多概念概念对抗性攻击 (Multi-concept adversarial attacks)

As machine learning (ML) techniques are being increasingly used in many applications, their vulnerability to adversarial attacks becomes well-known. Test time attacks, usually launched by adding adversarial noise to test instances, have been shown effective against the deployed ML models. In practice, one test input may be leveraged by different ML models. Test time attacks targeting a single ML model often neglect their impact on other ML models. In this work, we empirically demonstrate that naively attacking the classifier learning one concept may negatively impact classifiers trained to learn other concepts. For example, for the online image classification scenario, when the Gender classifier is under attack, the (wearing) Glasses classifier is simultaneously attacked with the accuracy dropped from 98.69 to 88.42. This raises an interesting question: is it possible to attack one set of classifiers without impacting the other set that uses the same test instance? Answers to the above research question have interesting implications for protecting privacy against ML model misuse. Attacking ML models that pose unnecessary risks of privacy invasion can be an important tool for protecting individuals from harmful privacy exploitation. In this paper, we address the above research question by developing novel attack techniques that can simultaneously attack one set of ML models while preserving the accuracy of the other. In the case of linear classifiers, we provide a theoretical framework for finding an optimal solution to generate such adversarial examples.
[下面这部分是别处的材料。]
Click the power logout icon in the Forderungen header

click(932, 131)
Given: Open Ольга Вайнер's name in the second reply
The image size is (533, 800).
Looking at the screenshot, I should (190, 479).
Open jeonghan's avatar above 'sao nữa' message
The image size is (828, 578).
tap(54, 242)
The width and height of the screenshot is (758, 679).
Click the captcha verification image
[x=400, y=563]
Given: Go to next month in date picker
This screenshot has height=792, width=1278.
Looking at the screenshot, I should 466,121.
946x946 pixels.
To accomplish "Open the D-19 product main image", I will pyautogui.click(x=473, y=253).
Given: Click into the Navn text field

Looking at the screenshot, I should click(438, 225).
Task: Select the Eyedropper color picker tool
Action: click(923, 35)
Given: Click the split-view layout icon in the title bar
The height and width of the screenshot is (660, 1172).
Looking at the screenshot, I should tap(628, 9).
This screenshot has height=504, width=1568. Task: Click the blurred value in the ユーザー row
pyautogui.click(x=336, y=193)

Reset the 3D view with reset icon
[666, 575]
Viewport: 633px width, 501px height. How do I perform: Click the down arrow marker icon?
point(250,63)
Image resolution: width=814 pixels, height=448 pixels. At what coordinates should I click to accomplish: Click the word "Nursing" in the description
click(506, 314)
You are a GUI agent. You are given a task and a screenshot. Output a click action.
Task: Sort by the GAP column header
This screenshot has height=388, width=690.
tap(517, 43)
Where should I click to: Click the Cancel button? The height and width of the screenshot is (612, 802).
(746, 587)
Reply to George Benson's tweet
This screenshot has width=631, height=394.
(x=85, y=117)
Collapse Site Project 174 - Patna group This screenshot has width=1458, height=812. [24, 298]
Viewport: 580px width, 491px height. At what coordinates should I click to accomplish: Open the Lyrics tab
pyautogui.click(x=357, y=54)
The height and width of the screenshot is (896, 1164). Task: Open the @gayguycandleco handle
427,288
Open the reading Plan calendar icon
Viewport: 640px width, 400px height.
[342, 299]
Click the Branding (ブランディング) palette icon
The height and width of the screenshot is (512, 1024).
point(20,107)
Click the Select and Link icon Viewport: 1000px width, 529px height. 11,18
Using this theoretical framework, we develop a multi-concept attack strategy in the context of deep learning. Our results demonstrate that our techniques can successfully attack the target classes while protecting the protected classes in many different settings, which is not possible with the existing test-time attack-single strategies.

翻译：随着机器学习(ML)技术在许多应用中日益被使用,它们很容易受到对抗性攻击的伤害。测试时间攻击通常通过在测试中增加对抗性噪音而发起,对部署的ML模型显示对试验时间攻击是有效的。实际上,不同的ML模型可能利用一种试验输入。针对单一ML模型的试验时间攻击往往忽视其对其他ML模型的影响。在这项工作中,我们从经验上表明,天真地攻击分类者学习一个概念可能会对受过训练以学习其他概念的分类者产生不利影响。例如,对于在线图像分类设想,当性别分类者受到攻击时,(wearing)格拉斯分类器同时受到攻击,其精确度从98.69下降到88.42。这提出了一个有趣的问题:攻击一组分类器是否能够不受其他测试实例的影响?对上述研究问题的答案对保护隐私不受ML模型滥用具有令人感兴趣的影响。攻击ML模型造成不必要的深度攻击,攻击ML模型可以成为保护个人不受有害隐私权剥削的重要工具。在本文中,(wearing)格拉斯(weing)格拉斯(we Claude) 分类分类器分类的分类与精确攻击策略保护了一种我们研究模型模型模型模型模型研究模型的模型研究方法,而我们则可以研究模型分析其他的理论模型的模型的模型的模型的模型的模型的模型的模型的模型的模型的模型的模型的模型的模型的模型分析。